No Appointments, No Waitlists — Just Healthcare
The mental-healthcare system is overwhelmed. Patients wait months for care and clinicians struggle with burnout.
AsyncHealth has created a solution. It’s a telehealth company that’s created a digital platform designed to reduce long wait times by enabling Artificial Intelligence-powered consultations. Instead of waiting months for care, patients can consult with a lifelike AI virtual agent in as little as twenty-four hours.
AsyncHealth is led by a team with extensive experience in both telemedicine and mental healthcare. Co-Founder Dr. Peter Yellowlees was President of the American Telemedicine Association. And Chief Technology Officer Steven Chan chaired on the Committee on Innovation at the American Psychiatric Association.
This company is targeting the ninety-one-billion-dollar market for behavioral health, a market that’s riddled with problems.
Long waitlists, increased hospital stays, and clinician burnout are the result of overwhelming demand. And current Telehealth solutions only provide real-time care.
Every year, fifty-four percent of patients receive the wrong treatment. And lost productivity costs run as high as $100 billion in the U.S. alone.
AsyncHealth disrupts the outdated model by enabling AI-driven consultations. Instead of waiting for an appointment, patients engage in virtual video interviews with AI virtual agents, which gather responses and generate clinical summaries.
Opening up to an AI agent may seem strange. But in a clinical trial at the University of California Davis, the software earned an eighty-four-percent patient satisfaction rate.
Said one patient, “I prefer an avatar to a real person because I know an avatar cannot judge me, which makes me feel more comfortable opening up about my mental health.”
Said another, “It was very easy to record my answers, upload, and re-record!”
AsyncHealth operates a business-to-business (B2B) software-as-a-service (SaaS) business model. It offers its service to private clinics, telehealth providers, educational institutions, and health systems.
The company has completed three successful clinical trials involving 550 patients, and has been featured in fifteen peer-reviewed publications.
AsyncHealth has received seven million dollars in grants from the National Institutes of Health (NIH) and has pending patents covering its technology.
Peter is a psychiatrist with extensive experience dealing with mental-health consultations.

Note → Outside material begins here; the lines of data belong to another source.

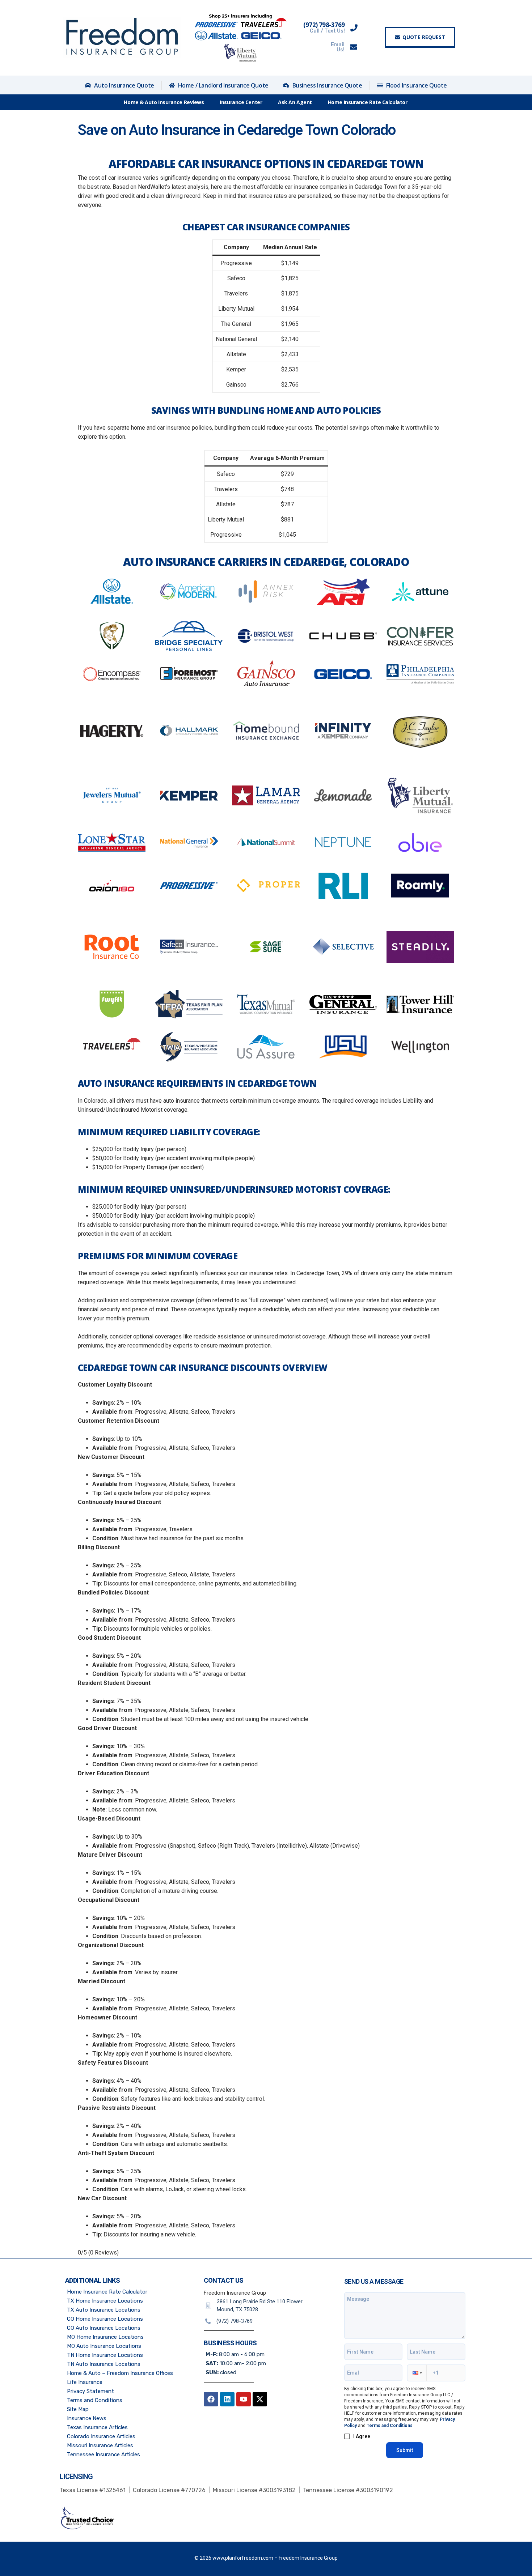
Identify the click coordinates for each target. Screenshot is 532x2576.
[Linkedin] (227, 2399)
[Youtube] (243, 2399)
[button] (416, 2373)
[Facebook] (211, 2399)
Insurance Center (241, 102)
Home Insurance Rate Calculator (368, 102)
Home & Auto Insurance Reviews (164, 102)
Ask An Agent (295, 102)
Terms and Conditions (390, 2425)
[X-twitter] (260, 2399)
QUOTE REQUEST (423, 37)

For twenty-two years, he’s worked at the University of California, Davis as a professor of Psychiatry. He also taught for nearly a decade at the University of Queensland.

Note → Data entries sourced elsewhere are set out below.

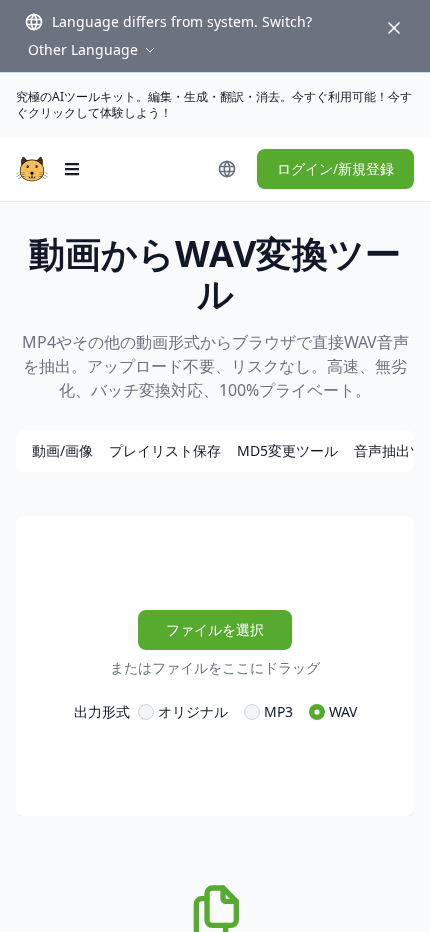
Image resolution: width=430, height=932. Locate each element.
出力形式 (102, 711)
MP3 (278, 711)
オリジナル (193, 711)
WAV (343, 711)
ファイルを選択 (215, 629)
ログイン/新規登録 (335, 168)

Previously he was President of the American Telemedicine Association. He earned a Bachleor’s degree in Medicine from University College London and an MD from Flinders University in Australia.

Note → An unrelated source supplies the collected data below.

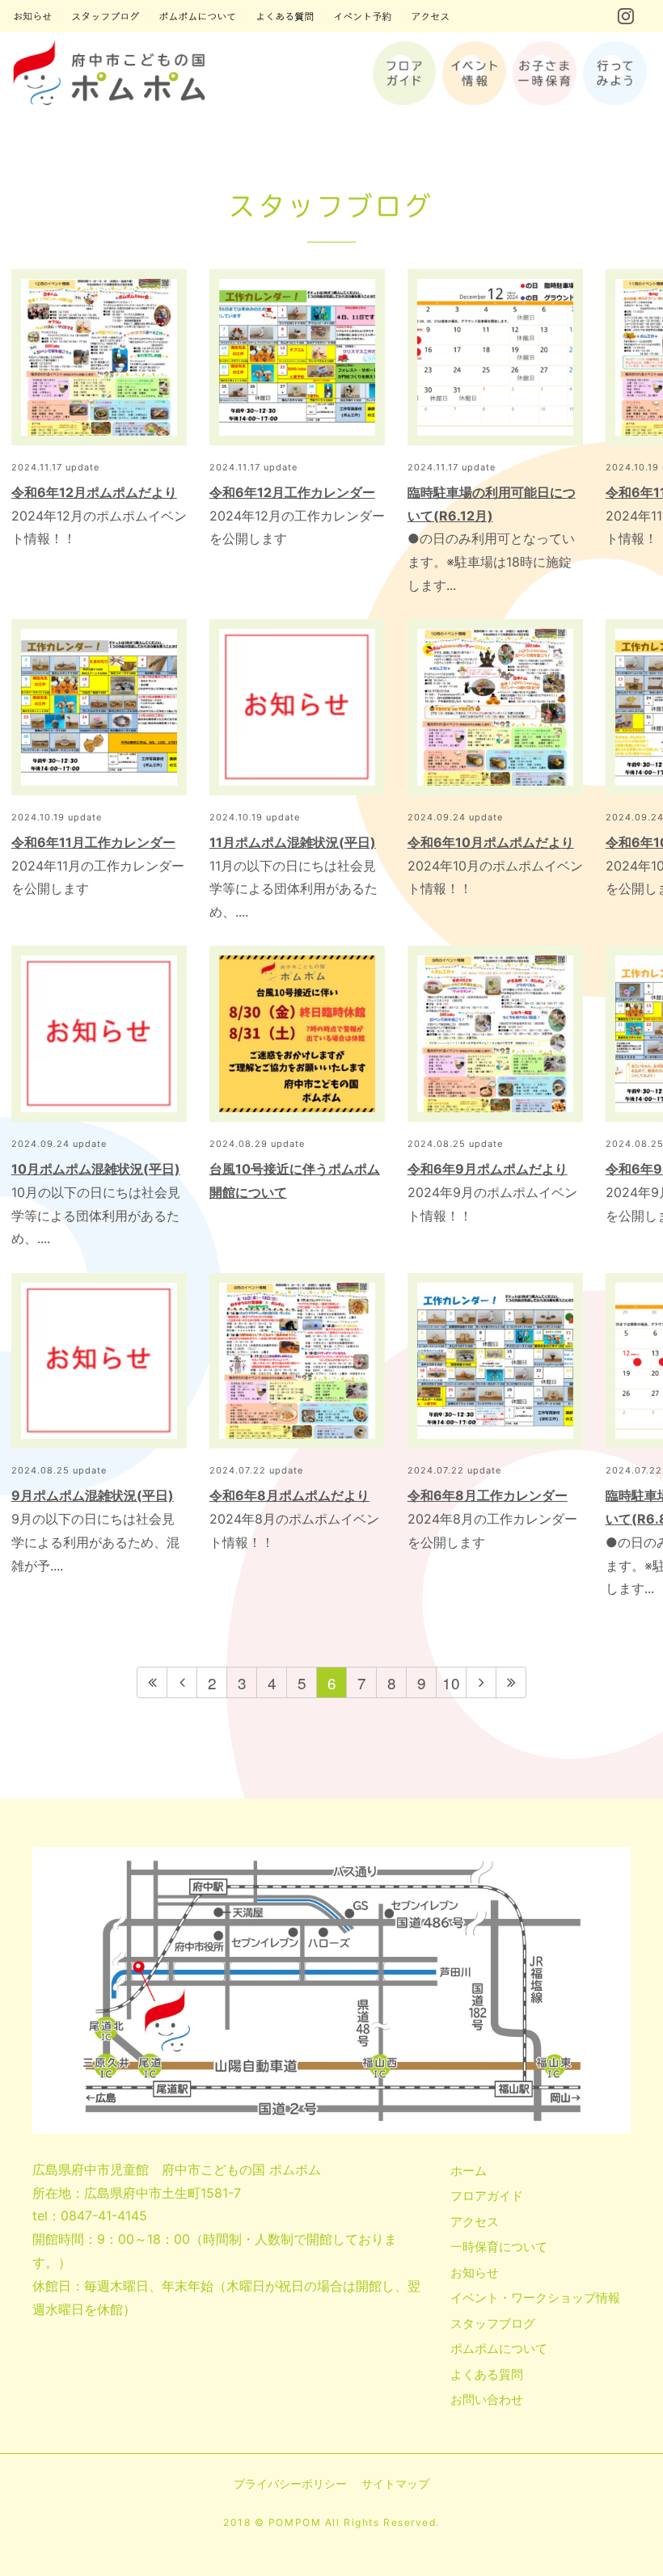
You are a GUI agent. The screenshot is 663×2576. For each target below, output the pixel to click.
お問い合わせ (486, 2399)
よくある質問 (486, 2374)
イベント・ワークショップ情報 (535, 2297)
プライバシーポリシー (290, 2483)
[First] (152, 1682)
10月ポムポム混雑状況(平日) (95, 1169)
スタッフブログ (492, 2323)
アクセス (474, 2221)
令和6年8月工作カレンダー (488, 1495)
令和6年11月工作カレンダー (93, 842)
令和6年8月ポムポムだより (289, 1495)
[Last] (511, 1682)
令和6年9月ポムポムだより (488, 1169)
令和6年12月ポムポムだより (94, 492)
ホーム (468, 2170)
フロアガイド (486, 2195)
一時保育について (498, 2246)
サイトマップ (395, 2483)
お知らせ (474, 2272)
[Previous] (182, 1682)
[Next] (481, 1682)
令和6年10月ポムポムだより (491, 842)
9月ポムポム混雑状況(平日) (92, 1495)
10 (451, 1682)
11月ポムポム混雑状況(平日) (292, 842)
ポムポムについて (498, 2348)
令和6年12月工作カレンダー (292, 492)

Prior to starting AsyncHealth, Steven worked for ADviCE Health, a company linking digital-health software developers with health-system providers. Before that, he served on the faculty at Stanford University’s School of Medicine.
For the past ten years, he’s chaired on the Committee on Innovation with the American Psychiatric Association. Earlier in his career, he was a technology analyst with Kaiser Permanente, a healthcare company, and was a software-development engineer with Microsoft.
Steven earned Bachelor’s degrees in Computer Science and Molecular Cell Biology from UC Berkeley and an MD from UC Irvine.
Barbara has experience in the health-technology industry.
She previously founded HealthLinkNow, a telemedicine company that was acquired by a Fortune 500 company in 2016. She’s also held leadership role at RoboPath, a robotics company, and the Medical Board of California.
She studied Health and Business at Sonoma State University.